I have large image files in one folder (e.g 10000 pics ) and I want to check the last week image files (.jpg) so that I can easily move those last week images to the external hard disk instead of transferring all image files (.jpg) to hard disk. Please can anyone help me in this matter. Thank you
1 Answer
There's a command called find
which can help to identify the files, and even move them to another location.
To find .jpg files that are older than 7 days, and list the names of the files:
find /path/to/images -name "*.jpg" -mtime +6
The -mtime
part of the command looks for files based on the number afterwards in days, +6 means older than 7 days due to the way -mtime
rounds non full days down. More info on that is listed in this answer.

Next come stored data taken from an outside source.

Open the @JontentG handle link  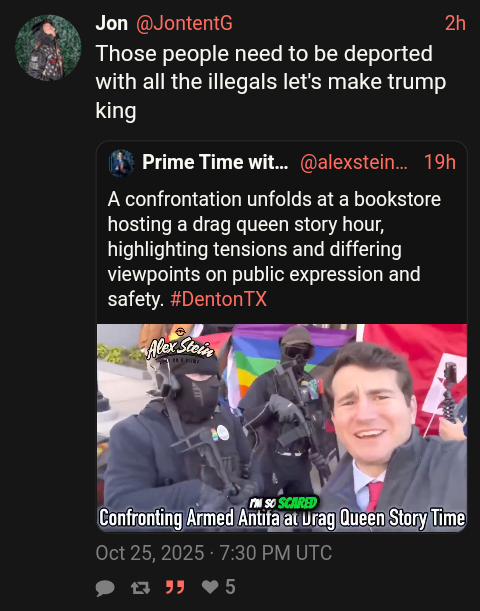184,23
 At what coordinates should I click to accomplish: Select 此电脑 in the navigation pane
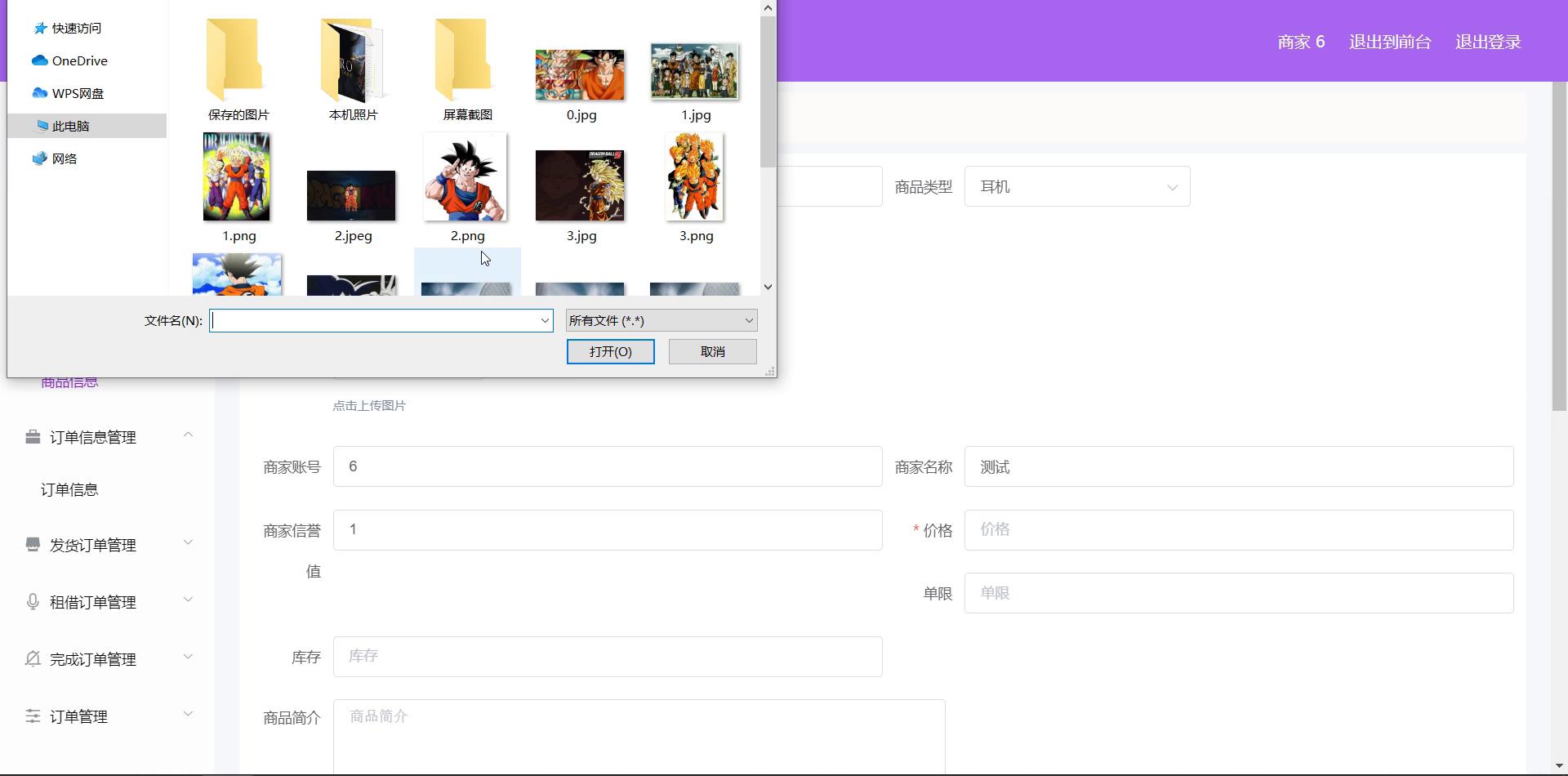[71, 126]
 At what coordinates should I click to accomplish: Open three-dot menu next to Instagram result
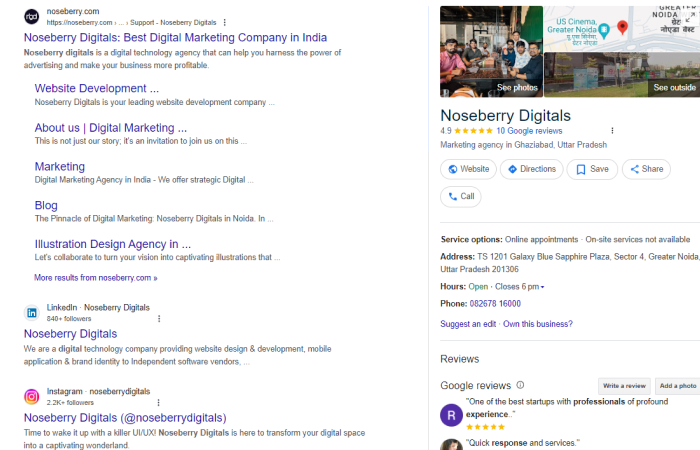[x=158, y=402]
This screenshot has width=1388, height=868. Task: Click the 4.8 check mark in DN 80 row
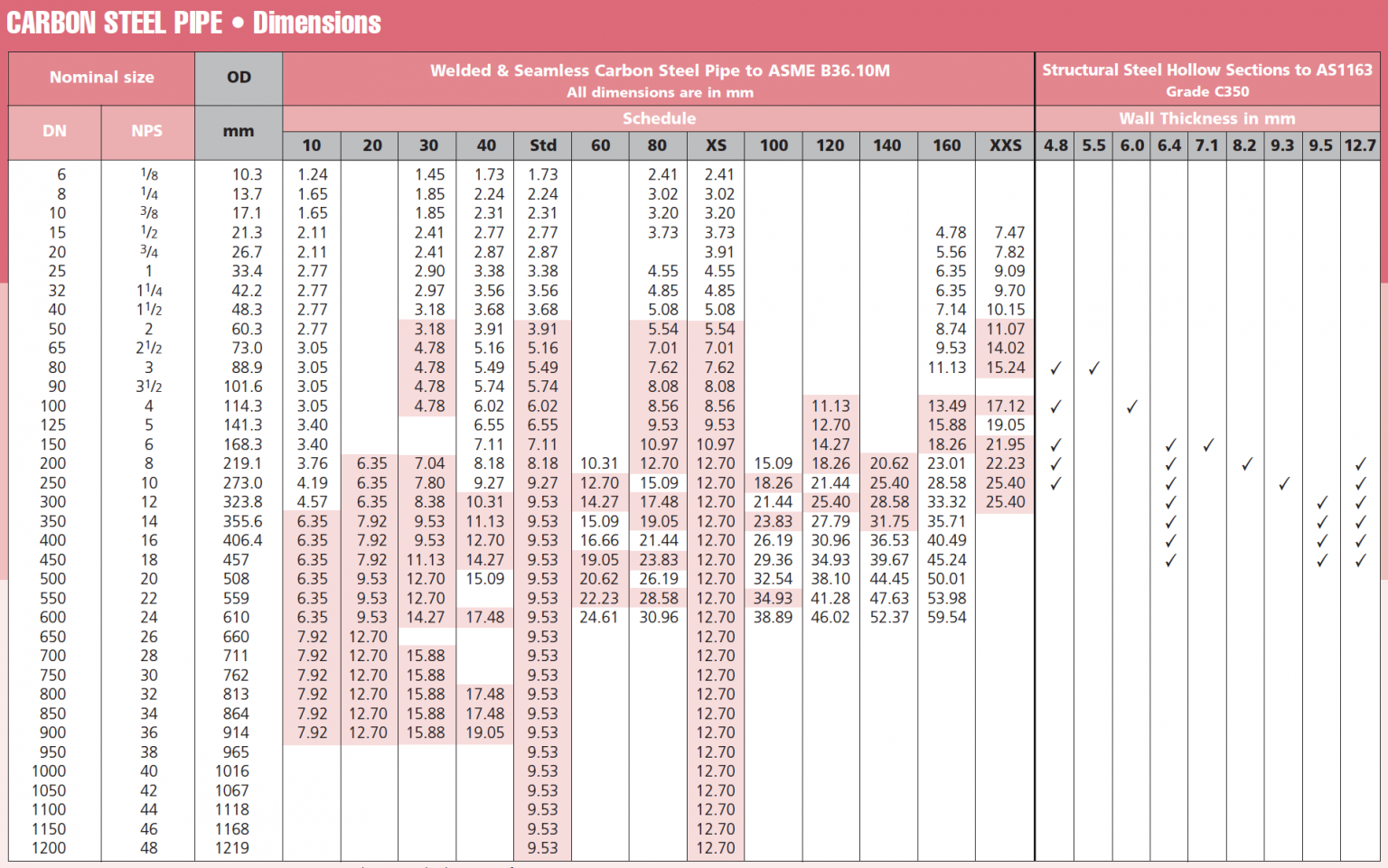[x=1055, y=368]
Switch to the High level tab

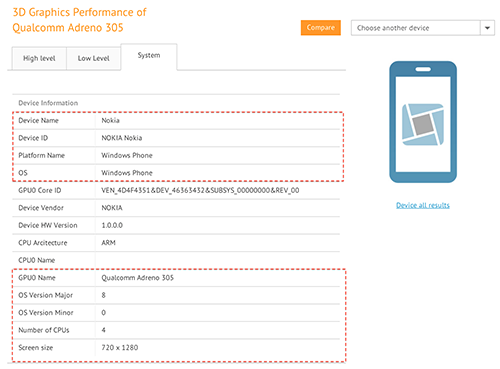click(39, 58)
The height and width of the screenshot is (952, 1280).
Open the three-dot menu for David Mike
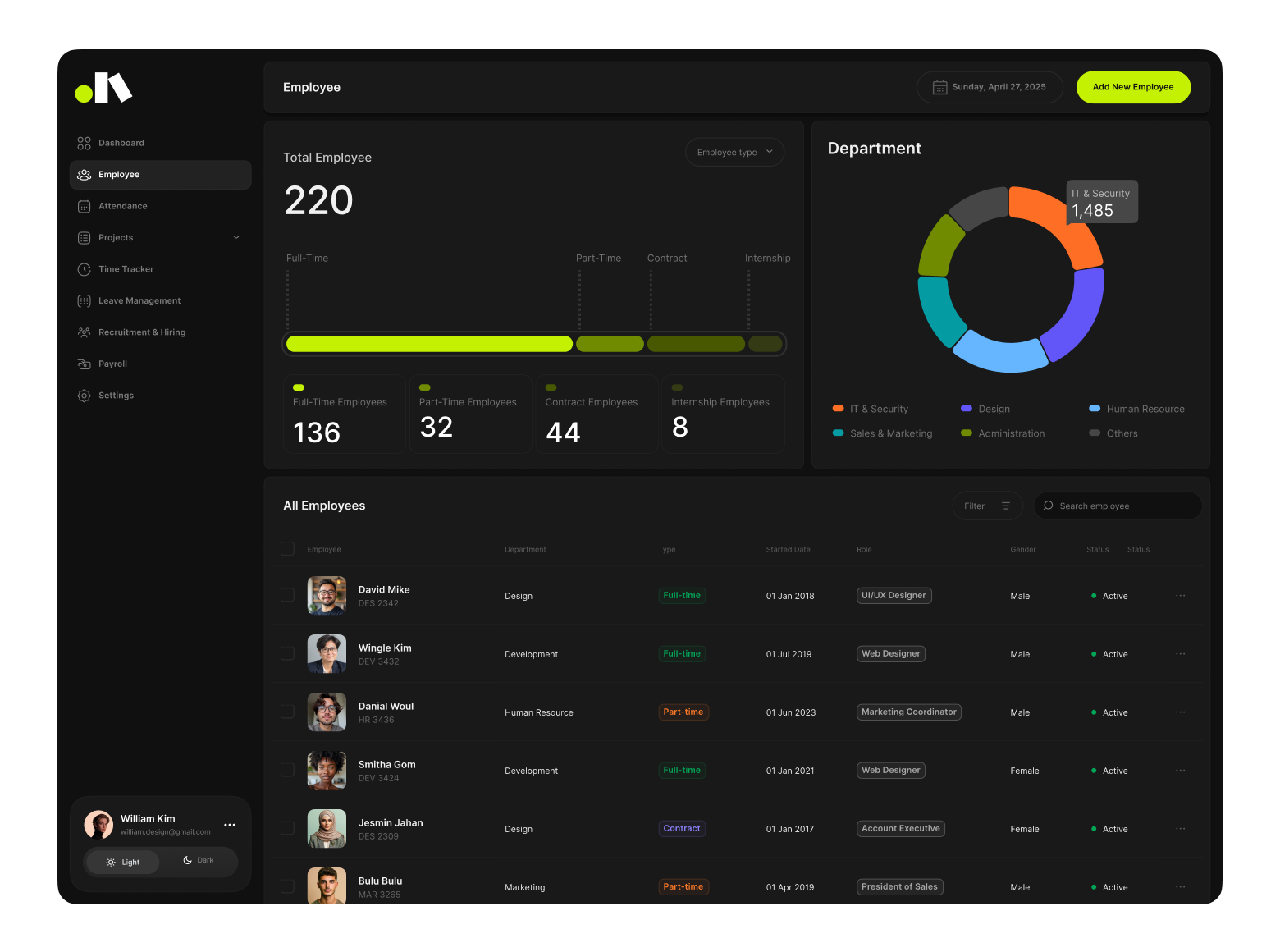pyautogui.click(x=1180, y=596)
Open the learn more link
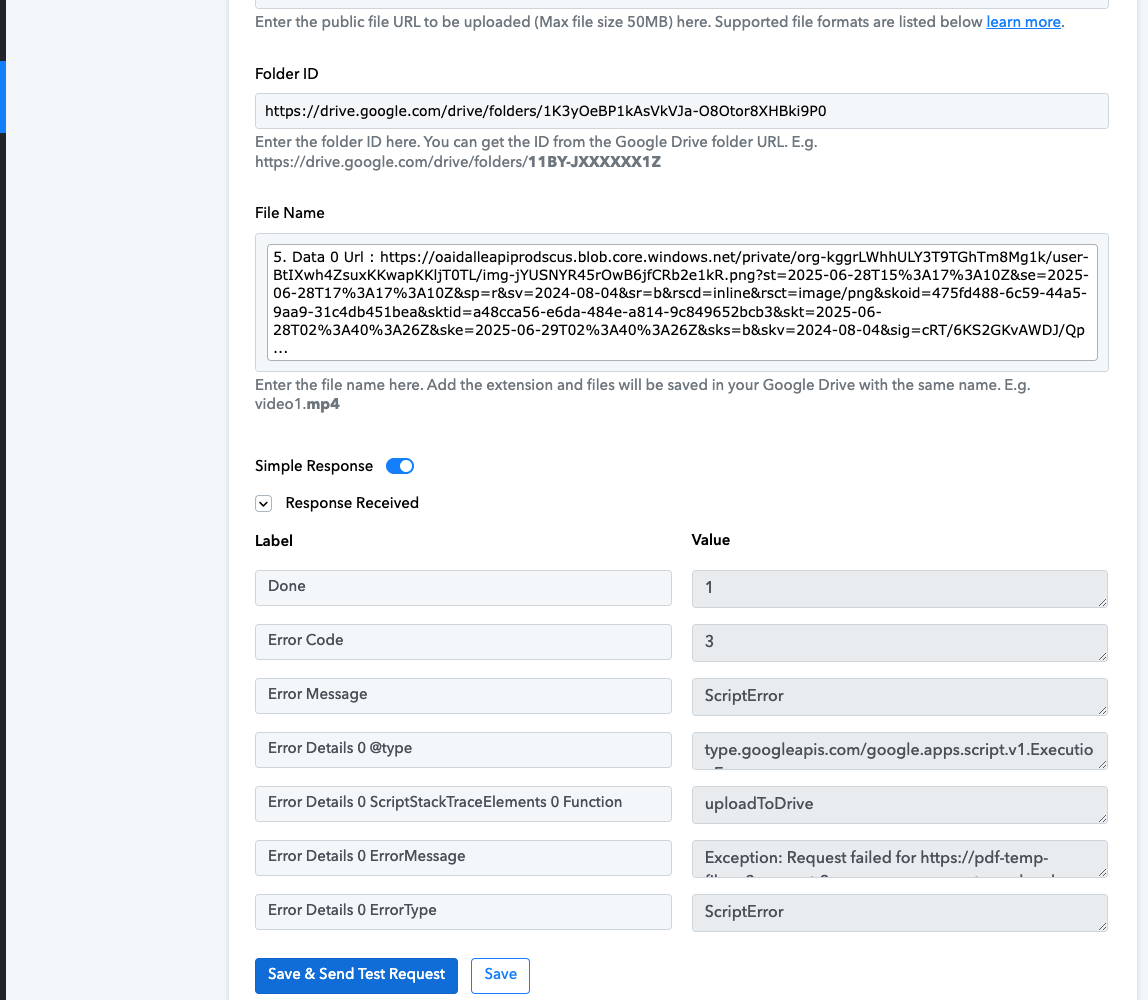The width and height of the screenshot is (1148, 1000). pos(1023,22)
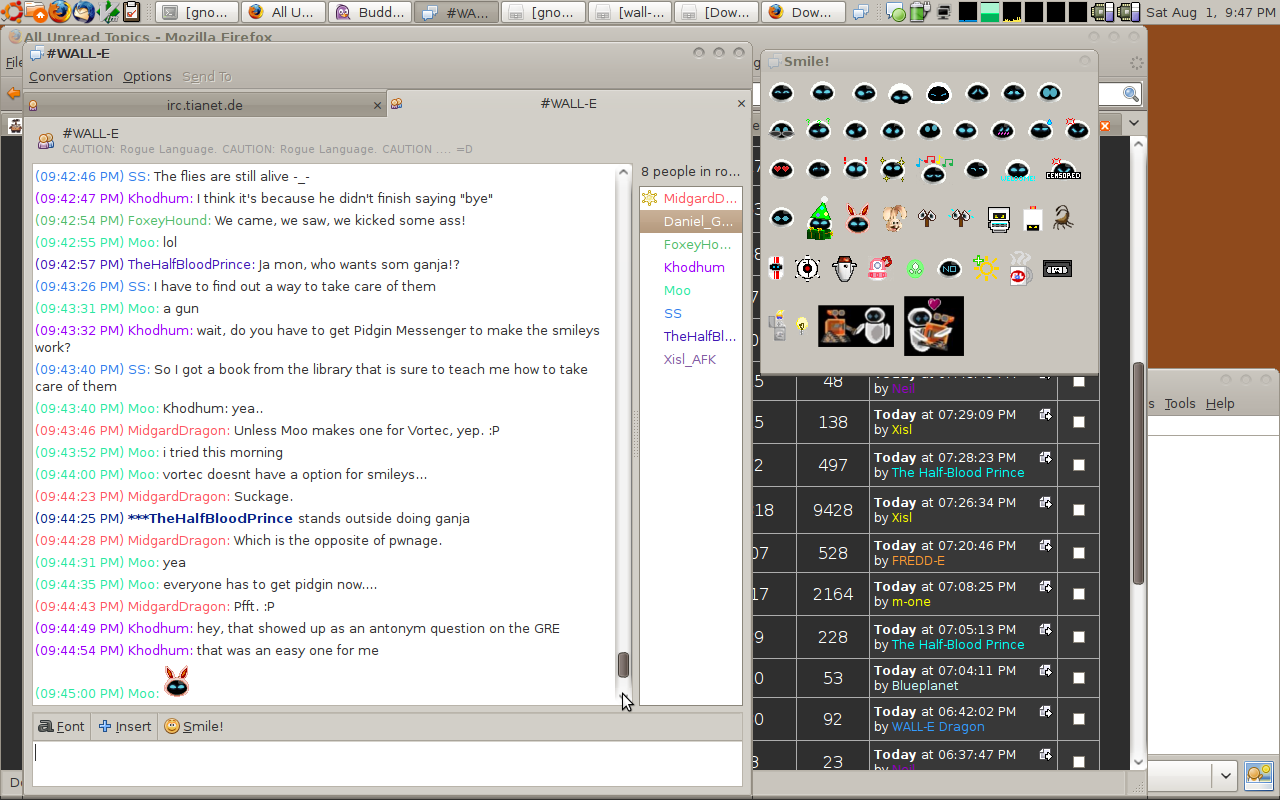Screen dimensions: 1280x800
Task: Select Khodhum in the user list
Action: click(694, 268)
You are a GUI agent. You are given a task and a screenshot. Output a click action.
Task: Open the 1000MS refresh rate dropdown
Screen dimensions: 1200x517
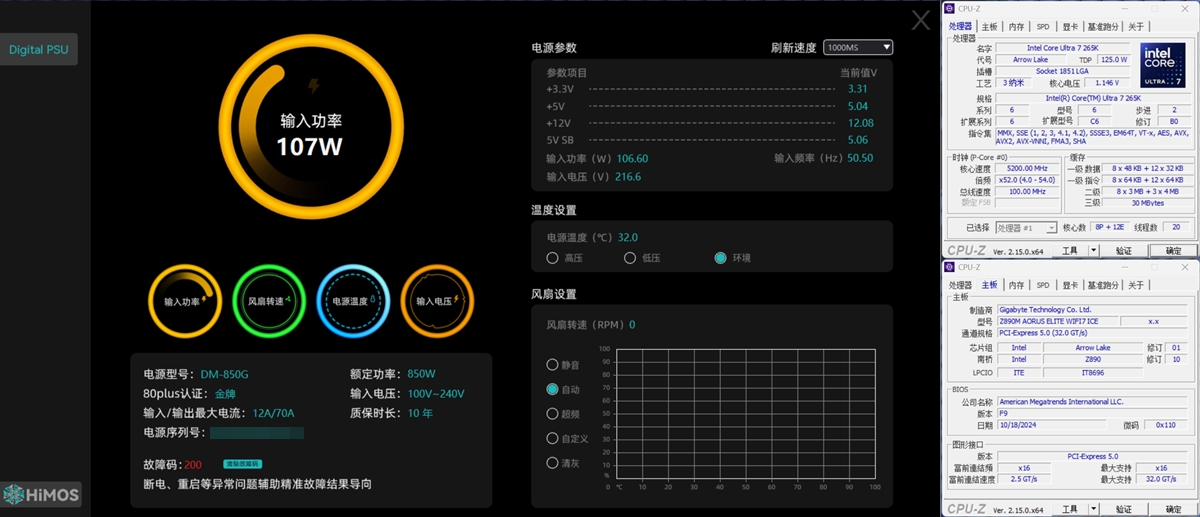tap(858, 48)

If you'd like more information on the files use find's -ls option like so:
find /path/to/images -name "*.jpg" -mtime +6 -ls
Once you're happy that these are the files you'd like to move, the following command will take care of that, just remember to change '/path/to/images' and '/path/to/external_drive' for the correct values. Using absolute paths is recommended.
find /path/to/images -name "*.jpg" -mtime +6 -execdir mv "{}" /path/to/external_drive "{}" \;
If there are sub-directories in your image directory that you don't want to search, you can restrict directory recursion with --max-depth 1
put this option after '*.jpg' separated by a space.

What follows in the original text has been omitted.